Convencido de que ante el descubrimiento de una infidelidad de ese calibre tenía poco margen de contraataque, intentó esbozar alguna explicación coherente para defenderse respecto al resto de premisas que habían motivado su destitución. Sentía que no podía desprenderse de la corazonada de que los dos primeros argumentos, esgrimidos por sus verdugos laborales, surgían más de la envidia y la competitividad que de razonamientos meramente económicos y profesionales. Sus éxitos en los últimos años respecto a múltiples gestiones habían reportado a la empresa pingües beneficios, achacables sin duda a su valía y capacitación en el sinuoso e hipócrita mundo de los negocios. Enrabietado por la injusticia y espoleado por la irritación de saberse al margen de la compañía, acusó a los allí presentes de ser el chivo expiatorio de una confabulación urdida y orquestada en su contra, con el único propósito de ocupar su lugar y apoderarse del poder que había cosechado con su exitosa carrera. Una vez terminadas sus alegaciones, se levantó de manera brusca y abandonó la sala sin ni siquiera despedirse de sus enemigos.

La semana que le habían concedido, antes de abandonar de manera definitiva su puesto, resultó de lo más gratificante para su venganza personal. Mantuvo en todo momento su actividad profesional, su rutina e incluso el cartel que identificaba su cargo y su despacho, en una especie de cabezonería empresarial, de pataleo infantiloide, de negación de los hechos y “porculerismo cartelero” que caracterizó todas y cada una de sus actuaciones durante esos “eternos” siete días. Una insumisión orgullosa que aglutinaba otras expresiones que definían a la perfección su comportamiento: encono de poltrona, ceguera evolutiva, revoloteo administrativo, enquistamiento de despacho, venganza de expulsión, persistencia de cargo, chulería jerárquica, enroque de jefatura, cronificación mandataria, terquedad redundante, ensañamiento no terapéutico y continuidad impositiva. Por supuesto, llevó a cabo todo lo que estuvo en su mano para vilipendiar y difamar el prestigio de la empresa, elaborando todas las tretas de las que fue capaz para causar el mayor daño posible, el cual se reflejaría a los pocos días. La idea de “morir matando” era algo que tenía muy interiorizado desde joven.

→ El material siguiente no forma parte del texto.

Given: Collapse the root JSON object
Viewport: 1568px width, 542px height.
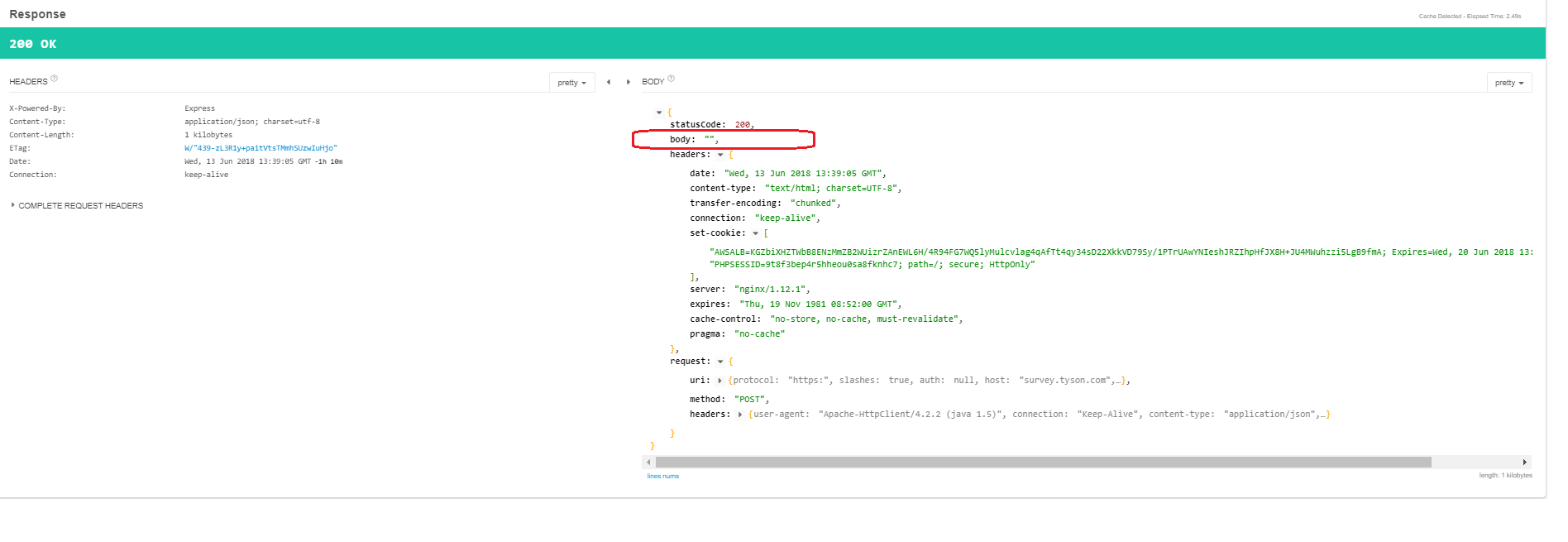Looking at the screenshot, I should pos(659,113).
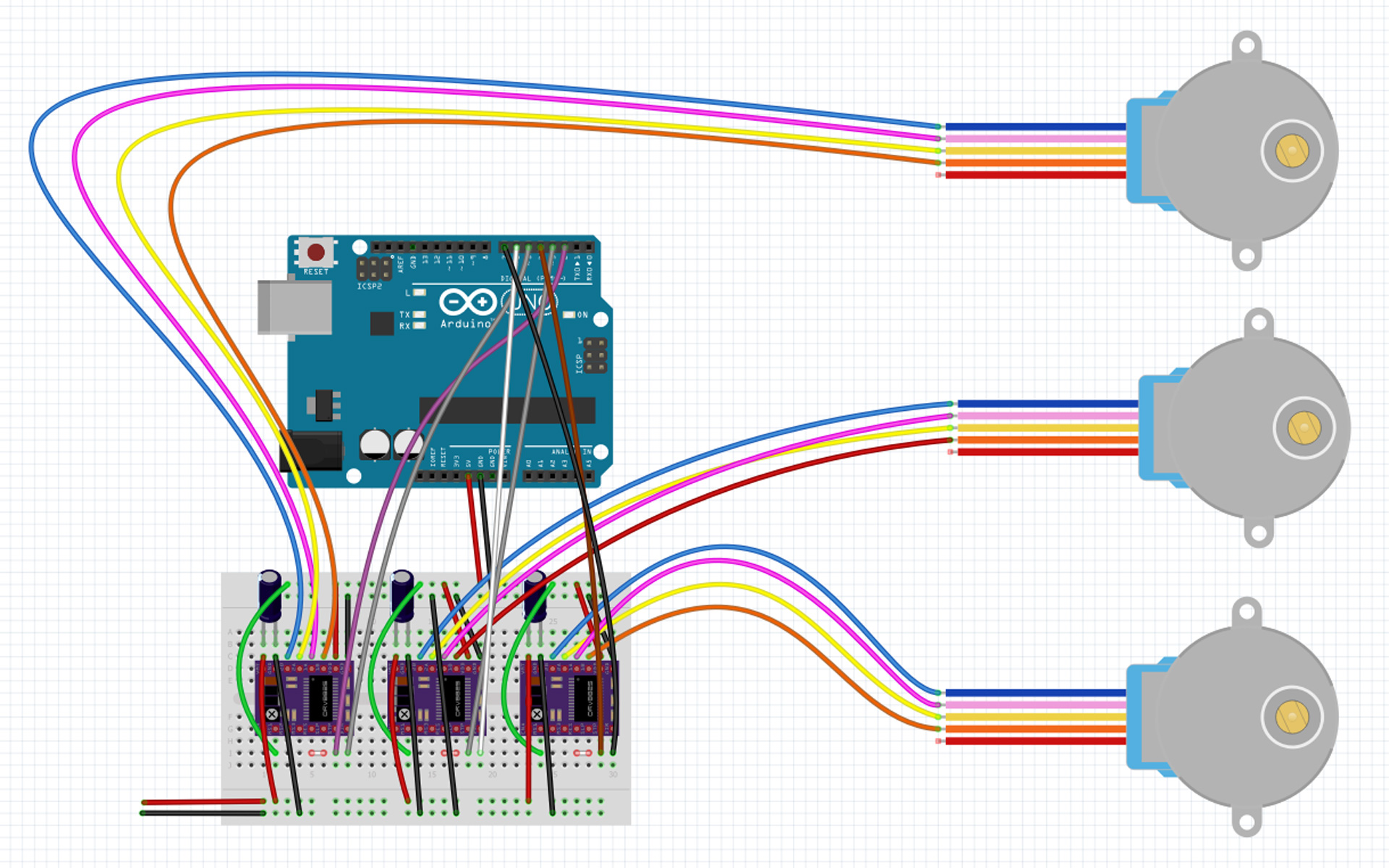Image resolution: width=1389 pixels, height=868 pixels.
Task: Select the ICSP2 header on Arduino
Action: click(x=374, y=269)
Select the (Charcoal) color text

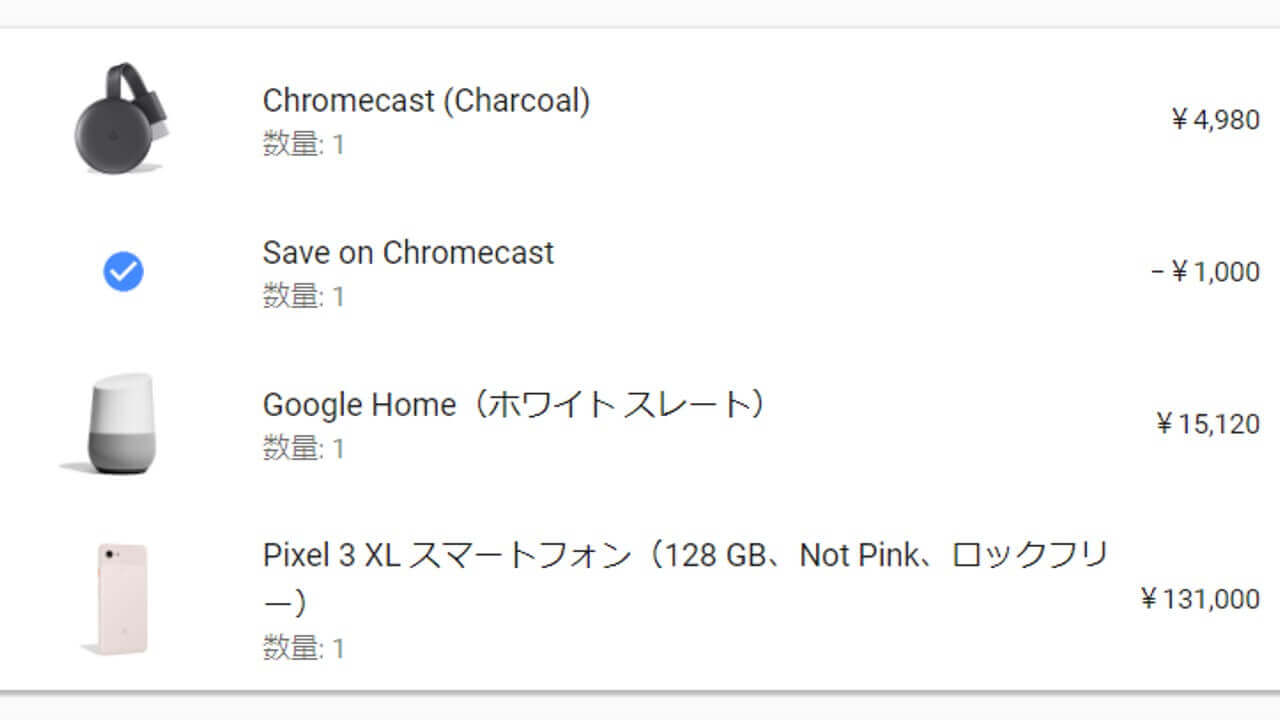(516, 101)
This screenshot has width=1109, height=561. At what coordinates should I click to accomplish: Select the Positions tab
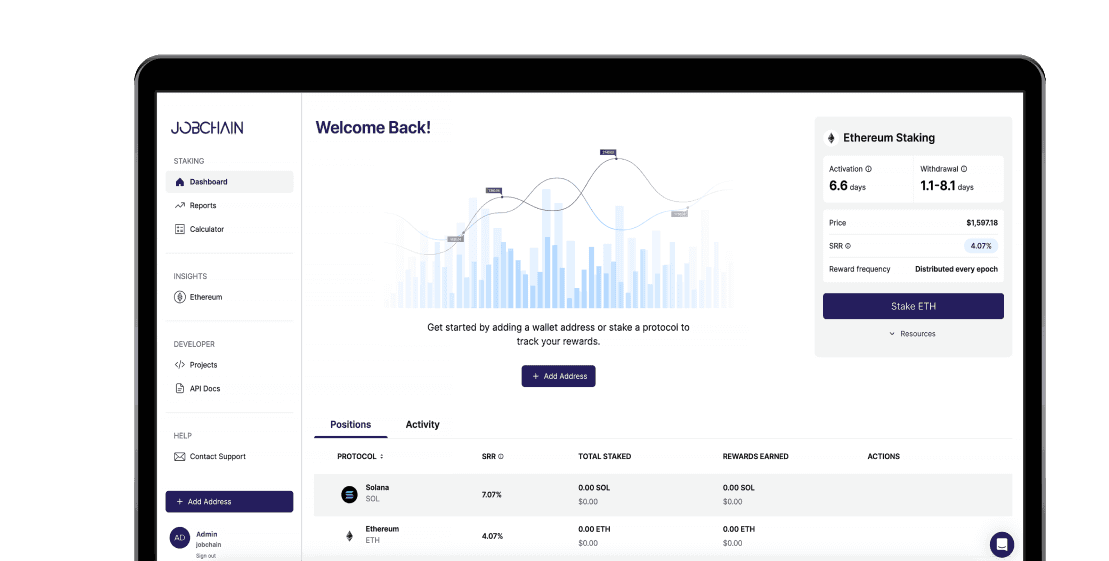(x=350, y=425)
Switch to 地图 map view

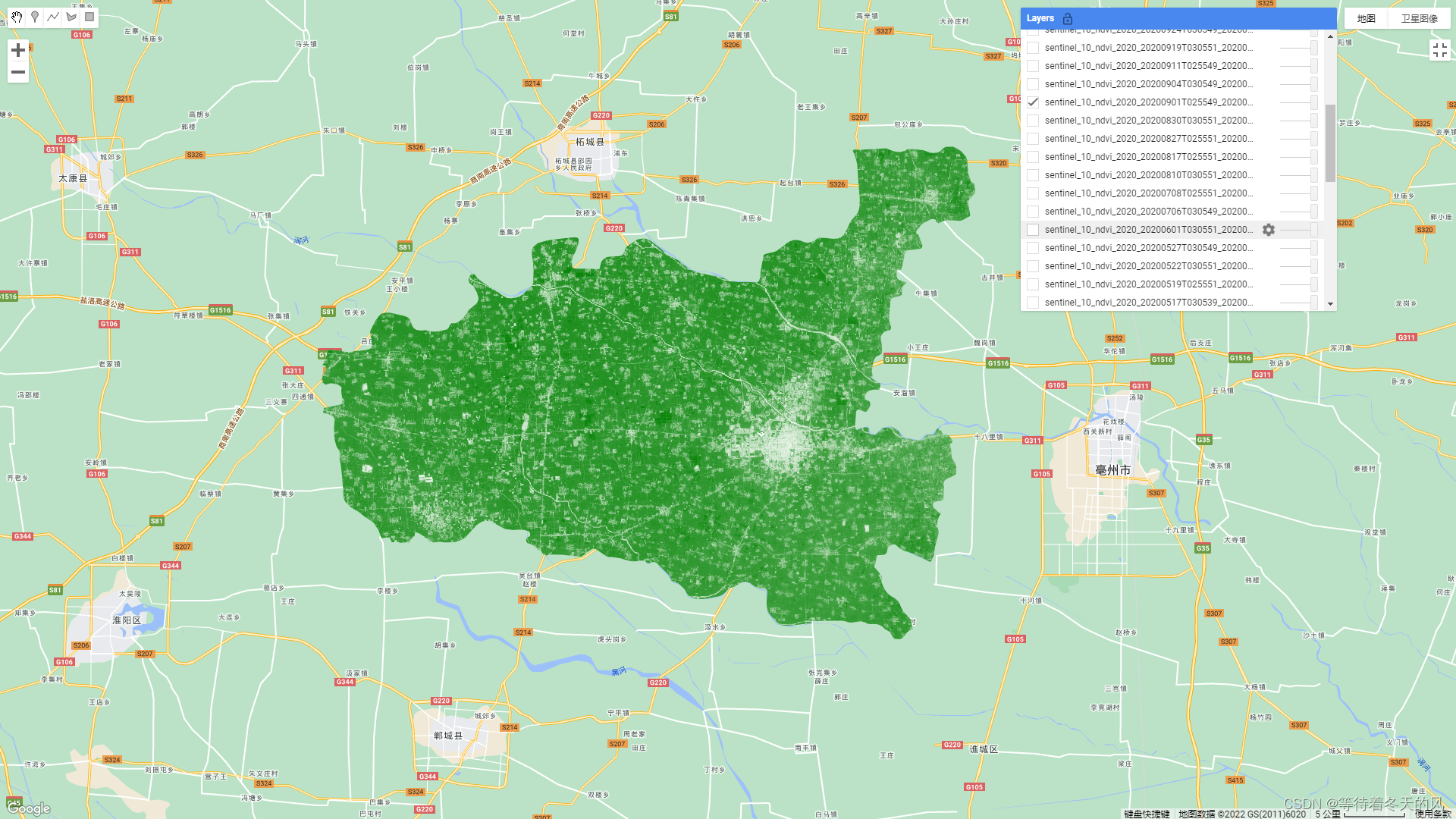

El personal de limpieza encontró una carta sobre la mesa de su despacho a la mañana siguiente de su última jornada de trabajo. Estaba dirigida al cuerpo directivo de la compañía, citando con nombres y apellidos a todos y cada uno de los asistentes a aquella reunión en la que habían decidido su derrocamiento. En ella ponía de relieve la injusticia cometida y destacaba, con frases claras y llamativas, que deberían ser cuidadosos y precavidos, pues nunca se sabía lo que podría deparar el destino, en forma de accidentes o desgracias, en cualquier momento de tu vida; esa vida que él consideraba “una enfermedad mortal de transmisión sexual, imposible de erradicar”, pero que de cuando en cuando se cobraba alguna víctima, de la manera más tonta… sin saber muy bien por qué.